▸ WHAT TO PRODUCE
In your copy of the data below, reproduce every entry exactly and omit the pictures.

(Stored data)
● ● ●

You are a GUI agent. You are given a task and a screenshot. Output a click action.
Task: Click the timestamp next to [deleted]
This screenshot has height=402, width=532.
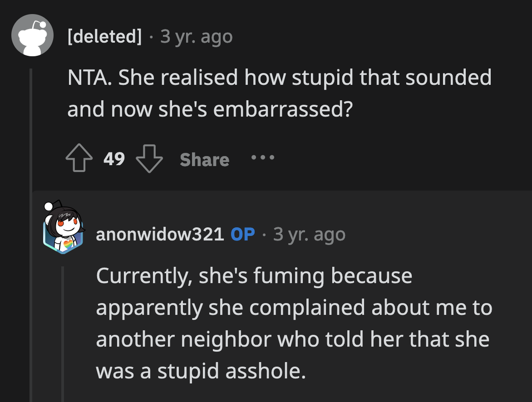point(197,36)
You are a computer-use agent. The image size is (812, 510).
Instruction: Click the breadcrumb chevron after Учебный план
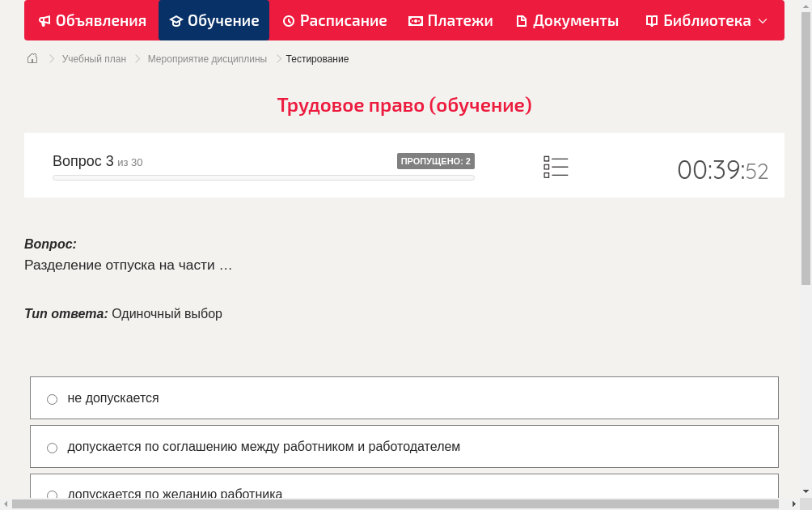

● ● ●

▸ ANSWER SECTION
You are a GUI agent. You are given a task and a screenshot. Output a click action.
Task: Click the timestamp next to [deleted]
This screenshot has height=402, width=532.
point(197,36)
You are a computer-use agent. The image size is (812, 510).
Instruction: Click the breadcrumb chevron after Учебный план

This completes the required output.